**ASSIGNMENT**
Could you copy the records below exactly, leaving out any pictures they include?

**EXTRACTED INFORMATION**
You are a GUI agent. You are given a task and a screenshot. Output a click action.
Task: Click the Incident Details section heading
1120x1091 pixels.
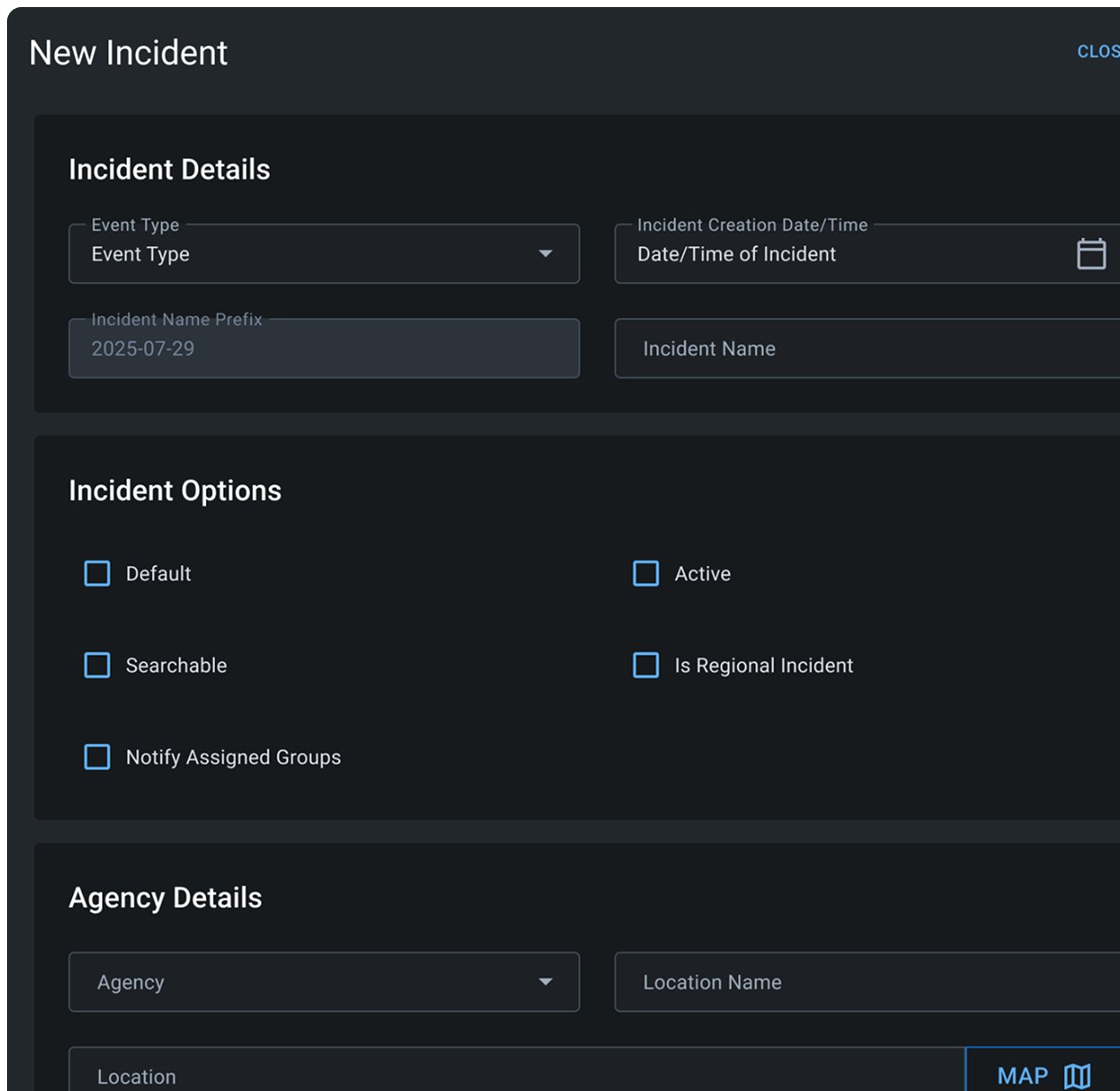tap(170, 170)
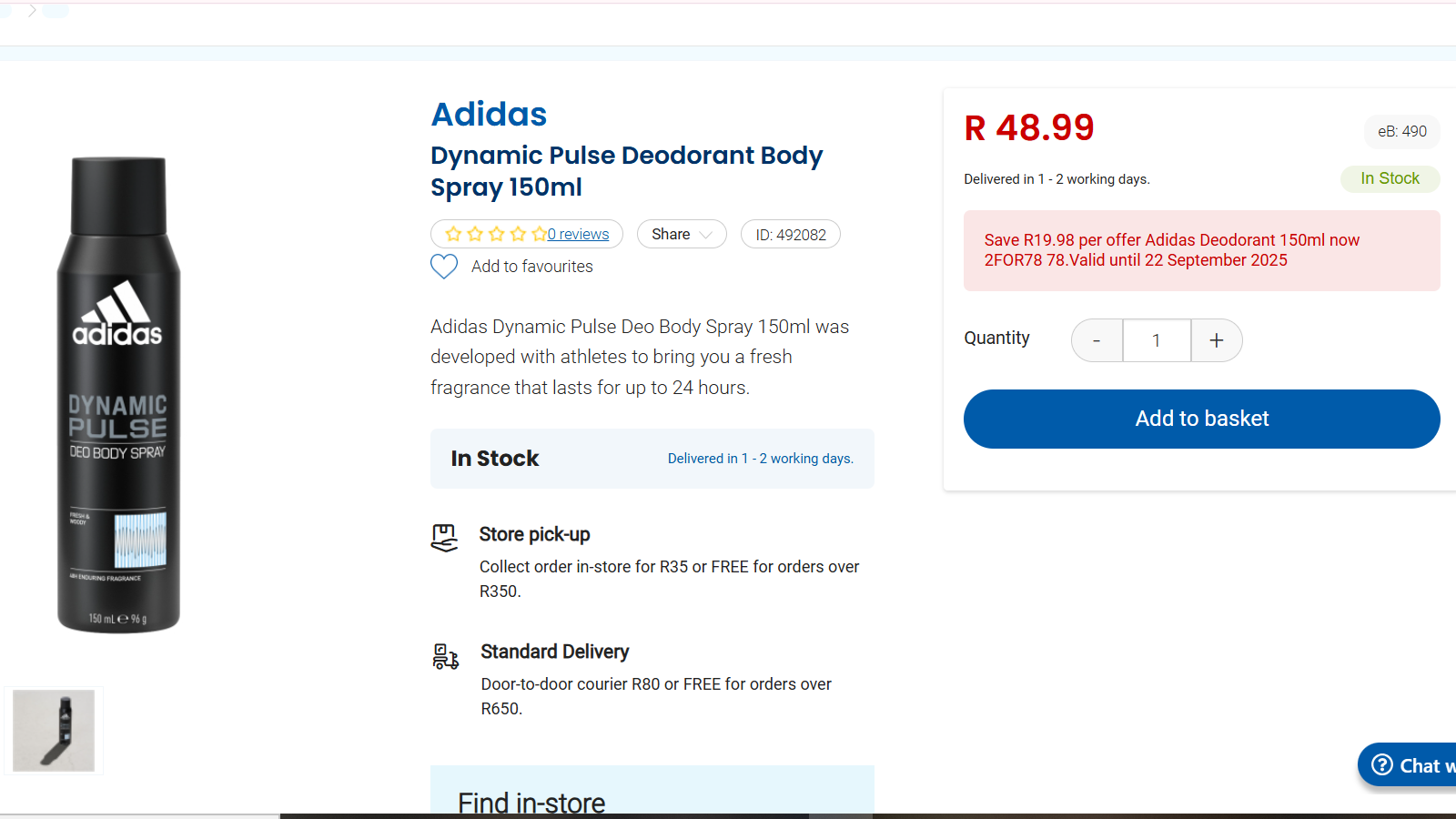The image size is (1456, 819).
Task: Decrease quantity with the minus button
Action: pyautogui.click(x=1097, y=340)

**EXERCISE OUTPUT**
You are a GUI agent. You are given a task and a screenshot. Output a click action.
Task: Click the Incident Details section heading
1120x1091 pixels.
tap(170, 170)
The image size is (1456, 819).
Task: Decrease quantity with the minus button
Action: pyautogui.click(x=1097, y=340)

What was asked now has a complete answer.